No One Cares About Crazy People
Title | No One Cares About Crazy People PDF eBook |
Author | Ron Powers |
Publisher | Hachette UK |
Total Pages | 384 |
Release | 2017-03-21 |
Genre | Psychology |
ISBN | 031634110X |
New York Times-bestselling author Ron Powers offers a searching, richly researched narrative of the social history of mental illness in America paired with the deeply personal story of his two sons' battles with schizophrenia. From the centuries of torture of "lunatiks" at Bedlam Asylum to the infamous eugenics era to the follies of the anti-psychiatry movement to the current landscape in which too many families struggle alone to manage afflicted love ones, Powers limns our fears and myths about mental illness and the fractured public policies that have resulted. Braided with that history is the moving story of Powers's beloved son Kevin -- spirited, endearing, and gifted -- who triumphed even while suffering from schizophrenia until finally he did not, and the story of his courageous surviving son Dean, who is also schizophrenic. A blend of history, biography, memoir, and current affairs ending with a consideration of where we might go from here, this is a thought-provoking look at a dreaded illness that has long been misunderstood. "Extraordinary and courageous . . . No doubt if everyone were to read this book, the world would change." -- New York Times Book Review
Democracies at War
Title | Democracies at War PDF eBook |
Author | Dan Reiter |
Publisher | Princeton University Press |
Total Pages | 304 |
Release | 2010-07-01 |
Genre | Political Science |
ISBN | 9781400824458 |
Why do democracies win wars? This is a critical question in the study of international relations, as a traditional view--expressed most famously by Alexis de Tocqueville--has been that democracies are inferior in crafting foreign policy and fighting wars. In Democracies at War, the first major study of its kind, Dan Reiter and Allan Stam come to a very different conclusion. Democracies tend to win the wars they fight--specifically, about eighty percent of the time. Complementing their wide-ranging case-study analysis, the authors apply innovative statistical tests and new hypotheses. In unusually clear prose, they pinpoint two reasons for democracies' success at war. First, as elected leaders understand that losing a war can spell domestic political backlash, democracies start only those wars they are likely to win.
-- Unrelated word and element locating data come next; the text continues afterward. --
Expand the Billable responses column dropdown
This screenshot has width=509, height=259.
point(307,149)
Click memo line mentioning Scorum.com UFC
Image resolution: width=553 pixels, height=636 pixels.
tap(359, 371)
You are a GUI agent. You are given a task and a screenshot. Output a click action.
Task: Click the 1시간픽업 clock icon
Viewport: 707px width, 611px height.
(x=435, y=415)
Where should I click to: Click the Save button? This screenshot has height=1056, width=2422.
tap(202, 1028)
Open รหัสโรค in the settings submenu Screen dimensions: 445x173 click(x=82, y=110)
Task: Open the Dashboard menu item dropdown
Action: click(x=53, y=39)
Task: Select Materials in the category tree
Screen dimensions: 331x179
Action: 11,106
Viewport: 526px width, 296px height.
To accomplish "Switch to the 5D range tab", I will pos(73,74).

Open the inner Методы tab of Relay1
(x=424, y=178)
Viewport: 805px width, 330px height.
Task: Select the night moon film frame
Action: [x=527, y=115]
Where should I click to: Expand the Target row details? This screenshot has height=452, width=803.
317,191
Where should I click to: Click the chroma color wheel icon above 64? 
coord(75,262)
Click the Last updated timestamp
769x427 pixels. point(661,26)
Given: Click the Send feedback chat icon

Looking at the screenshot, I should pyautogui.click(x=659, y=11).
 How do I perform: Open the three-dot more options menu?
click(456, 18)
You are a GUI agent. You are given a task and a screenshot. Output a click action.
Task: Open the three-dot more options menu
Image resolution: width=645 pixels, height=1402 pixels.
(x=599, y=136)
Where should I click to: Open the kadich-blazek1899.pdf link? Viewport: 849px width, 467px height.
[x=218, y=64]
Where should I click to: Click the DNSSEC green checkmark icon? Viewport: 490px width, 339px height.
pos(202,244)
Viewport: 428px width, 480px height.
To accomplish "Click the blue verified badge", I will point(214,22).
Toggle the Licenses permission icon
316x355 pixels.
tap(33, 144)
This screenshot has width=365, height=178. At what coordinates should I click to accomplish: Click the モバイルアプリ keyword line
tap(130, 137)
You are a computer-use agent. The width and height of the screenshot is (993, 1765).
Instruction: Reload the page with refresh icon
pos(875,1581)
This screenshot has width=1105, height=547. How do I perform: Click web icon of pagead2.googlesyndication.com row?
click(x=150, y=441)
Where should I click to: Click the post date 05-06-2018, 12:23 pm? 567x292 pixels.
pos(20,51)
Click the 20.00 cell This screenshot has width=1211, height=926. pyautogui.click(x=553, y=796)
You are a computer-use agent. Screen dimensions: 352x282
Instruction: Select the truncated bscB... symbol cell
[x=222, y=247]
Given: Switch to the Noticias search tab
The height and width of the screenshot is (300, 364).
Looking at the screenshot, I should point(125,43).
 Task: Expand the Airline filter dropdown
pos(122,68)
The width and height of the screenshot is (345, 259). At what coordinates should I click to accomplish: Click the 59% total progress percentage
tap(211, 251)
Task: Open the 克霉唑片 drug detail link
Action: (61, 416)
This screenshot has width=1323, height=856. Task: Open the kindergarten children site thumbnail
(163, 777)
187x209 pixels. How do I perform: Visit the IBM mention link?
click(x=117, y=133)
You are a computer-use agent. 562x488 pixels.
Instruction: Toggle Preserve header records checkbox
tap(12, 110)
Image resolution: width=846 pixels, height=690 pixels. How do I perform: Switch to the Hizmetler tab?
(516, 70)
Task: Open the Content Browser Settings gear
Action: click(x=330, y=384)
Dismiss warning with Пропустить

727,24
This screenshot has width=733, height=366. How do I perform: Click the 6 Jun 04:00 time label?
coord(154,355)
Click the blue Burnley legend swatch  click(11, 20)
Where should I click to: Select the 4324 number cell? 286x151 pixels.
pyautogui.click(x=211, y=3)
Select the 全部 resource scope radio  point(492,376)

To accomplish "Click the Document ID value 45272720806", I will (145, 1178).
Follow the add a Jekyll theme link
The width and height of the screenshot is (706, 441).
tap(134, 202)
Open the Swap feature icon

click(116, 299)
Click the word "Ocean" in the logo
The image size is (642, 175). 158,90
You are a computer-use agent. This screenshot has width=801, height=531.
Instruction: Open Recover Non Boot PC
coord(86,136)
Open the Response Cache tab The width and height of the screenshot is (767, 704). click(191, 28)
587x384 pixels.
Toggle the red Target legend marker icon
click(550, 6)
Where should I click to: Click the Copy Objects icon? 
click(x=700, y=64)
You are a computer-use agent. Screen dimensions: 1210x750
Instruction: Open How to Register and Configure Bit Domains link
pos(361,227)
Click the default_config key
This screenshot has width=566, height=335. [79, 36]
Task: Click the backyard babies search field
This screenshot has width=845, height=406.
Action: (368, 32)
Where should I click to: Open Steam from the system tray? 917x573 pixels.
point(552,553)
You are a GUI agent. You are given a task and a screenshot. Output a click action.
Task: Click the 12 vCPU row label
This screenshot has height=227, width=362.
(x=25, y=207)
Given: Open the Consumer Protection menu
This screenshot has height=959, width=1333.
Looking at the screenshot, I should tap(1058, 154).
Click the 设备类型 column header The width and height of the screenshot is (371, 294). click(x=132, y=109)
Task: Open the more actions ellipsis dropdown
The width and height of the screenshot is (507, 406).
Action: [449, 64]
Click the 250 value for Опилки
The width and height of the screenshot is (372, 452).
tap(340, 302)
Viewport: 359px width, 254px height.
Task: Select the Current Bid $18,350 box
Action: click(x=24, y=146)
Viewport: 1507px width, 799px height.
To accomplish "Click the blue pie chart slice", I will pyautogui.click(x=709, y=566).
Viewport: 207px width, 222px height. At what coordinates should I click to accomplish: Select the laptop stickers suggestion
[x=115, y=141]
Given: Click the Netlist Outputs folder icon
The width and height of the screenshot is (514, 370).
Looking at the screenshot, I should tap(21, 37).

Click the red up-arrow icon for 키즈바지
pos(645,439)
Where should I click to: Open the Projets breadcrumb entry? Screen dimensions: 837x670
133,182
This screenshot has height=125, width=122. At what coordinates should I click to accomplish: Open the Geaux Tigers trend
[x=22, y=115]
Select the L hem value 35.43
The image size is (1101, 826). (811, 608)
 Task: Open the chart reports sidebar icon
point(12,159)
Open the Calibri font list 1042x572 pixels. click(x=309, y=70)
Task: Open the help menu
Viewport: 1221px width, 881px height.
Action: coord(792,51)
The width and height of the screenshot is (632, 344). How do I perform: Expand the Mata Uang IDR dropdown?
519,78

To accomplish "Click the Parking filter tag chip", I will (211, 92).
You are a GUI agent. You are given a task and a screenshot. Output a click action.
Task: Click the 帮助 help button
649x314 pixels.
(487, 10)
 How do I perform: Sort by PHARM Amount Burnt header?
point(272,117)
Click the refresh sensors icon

Secondly, the emphasis on individuality within democratic societies means that their soldiers fight with greater initiative and superior leadership. Surprisingly, Reiter and Stam find that it is neither economic muscle nor bandwagoning between democratic powers that enables democracies to win wars. They also show that, given societal consent, democracies are willing to initiate wars of empire or genocide. On the whole, they find, democracies' dependence on public consent makes for more, rather than less, effective foreign policy. Taking a fresh approach to a question that has long merited such a study, this book yields crucial insights on security policy, the causes of war, and the interplay between domestic politics and international relations.